Płyta jest – biorąc pod uwagę dzisiejsze standardy – krótka, liczy zaledwie trzydzieści siedem minut. Ale przyglądając się w tej rubryce zapomnianym albumom nagranym przez od dawna nieistniejące formacje, przekonaliśmy się niejednokrotnie, że nie w ilości (a raczej nie w długości trwania) tkwi ich siła. Podobnie jest w przypadku „Brez naslova”. Stronę A winylowego krążka otwiera „Dež” – motoryczny blues-rock z uparcie powtarzanym motywem gitarowym (co jednak wcale nie przeszkadza, bo sam motyw jest nadzwyczaj przyjemny dla ucha). To zresztą jedyny utwór – notabene autorstwa Pompego – w którym gitara elektryczna odgrywa tak istotną rolę. Skomponowany przez Laha „Sprehod” zaczyna się od wybornej partii fortepianu elektrycznego (piano Rhodesa), do którego po kilkudziesięciu sekundach dołącza gitara, by razem stworzyć niezapomniany duet. Smaku dodają jeszcze kapitalne, bardzo subtelne wokalizy, które z miejsca przywodzą na myśl jazzrockowe dokonania Marka Grechuty z zespołem WIEM. Chcąc komuś zaprezentować najklasyczniejszy przykład balladowego fusion, można by bez najmniejszych wątpliwości odpalić mu ten właśnie numer Słoweńców.

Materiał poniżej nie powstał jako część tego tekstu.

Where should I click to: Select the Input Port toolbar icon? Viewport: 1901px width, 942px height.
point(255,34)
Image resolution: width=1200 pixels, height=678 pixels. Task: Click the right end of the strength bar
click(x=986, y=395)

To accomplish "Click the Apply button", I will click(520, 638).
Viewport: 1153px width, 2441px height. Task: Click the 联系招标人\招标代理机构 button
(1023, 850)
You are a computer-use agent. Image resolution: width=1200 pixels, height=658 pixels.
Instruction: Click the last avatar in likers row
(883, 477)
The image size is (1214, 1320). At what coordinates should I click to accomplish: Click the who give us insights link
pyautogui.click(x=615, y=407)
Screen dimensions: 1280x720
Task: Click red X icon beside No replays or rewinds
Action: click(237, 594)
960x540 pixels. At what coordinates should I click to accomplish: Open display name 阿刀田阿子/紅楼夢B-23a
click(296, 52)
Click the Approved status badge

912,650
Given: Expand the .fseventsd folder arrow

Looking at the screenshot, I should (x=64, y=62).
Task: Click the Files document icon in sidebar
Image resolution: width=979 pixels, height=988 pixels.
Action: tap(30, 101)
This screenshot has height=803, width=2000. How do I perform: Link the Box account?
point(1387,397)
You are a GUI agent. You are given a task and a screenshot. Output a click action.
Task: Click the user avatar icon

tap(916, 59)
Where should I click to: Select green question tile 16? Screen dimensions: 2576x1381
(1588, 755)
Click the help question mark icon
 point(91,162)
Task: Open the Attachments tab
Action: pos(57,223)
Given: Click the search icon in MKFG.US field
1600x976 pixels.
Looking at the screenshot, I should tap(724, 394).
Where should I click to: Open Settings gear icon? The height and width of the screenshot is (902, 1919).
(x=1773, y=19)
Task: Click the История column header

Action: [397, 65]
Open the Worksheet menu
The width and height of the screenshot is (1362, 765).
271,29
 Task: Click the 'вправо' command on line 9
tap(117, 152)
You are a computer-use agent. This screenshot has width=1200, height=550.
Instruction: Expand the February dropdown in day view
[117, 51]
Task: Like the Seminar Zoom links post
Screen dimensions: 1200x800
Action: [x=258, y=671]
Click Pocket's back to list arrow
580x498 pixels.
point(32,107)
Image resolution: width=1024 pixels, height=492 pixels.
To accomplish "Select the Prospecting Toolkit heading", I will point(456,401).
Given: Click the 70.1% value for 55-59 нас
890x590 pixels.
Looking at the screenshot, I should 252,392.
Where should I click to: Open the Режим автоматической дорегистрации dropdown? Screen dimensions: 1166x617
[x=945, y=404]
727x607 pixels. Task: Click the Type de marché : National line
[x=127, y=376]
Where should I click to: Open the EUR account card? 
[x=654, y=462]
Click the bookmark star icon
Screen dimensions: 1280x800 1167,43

Dalej następuje pozbawione wokalu „Razmišljanje”, które – zgodnie z tytułem – ma przede wszystkim skłonić do refleksji. Udaje się to w dużej mierze dzięki wysublimowanym partiom dwóch instrumentów: mellotronu oraz fortepianu elektrycznego (na obu zagrał Pompe). Całość brzmi zaś jak nieco stonowana wersja Return to Forever, względnie Weather Report. W odmienny nastrój wprowadza natomiast słuchaczy motoryczna, chociaż wcale nie oparta na brzmieniach gitarowych, „Oaza”. Tu na plan pierwszy wybija się saksofon (Aleksander Malahovsky ma wreszcie zajęcie!), któremu tło budują syntezatory i piano Rhodesa. W warstwie instrumentalnej jest trochę mroczno, ale gdy dochodzi wokal Petera Grudena atmosfera zdecydowanie się przejaśnia, zmierzając ku klimatom z okolic Camela. Po przełożeniu albumu na stronę B w pierwszej kolejności zespół proponuje, skomponowany właśnie przez wokalistę, numer „Brez besed”. To jeszcze jedna porcja doskonałego jazz-rocka, w którym znajduje się miejsce na eksponowane partie (trudno jednak nazwać je klasycznymi solówkami) saksofonu, gitary i fortepianu. Idealnie dobrane proporcje sprawiają, że muzykom z Lublany udaje się zrównoważyć zakusy typowo rockowe z wycieczkami w kierunku stonowanego popem jazzu.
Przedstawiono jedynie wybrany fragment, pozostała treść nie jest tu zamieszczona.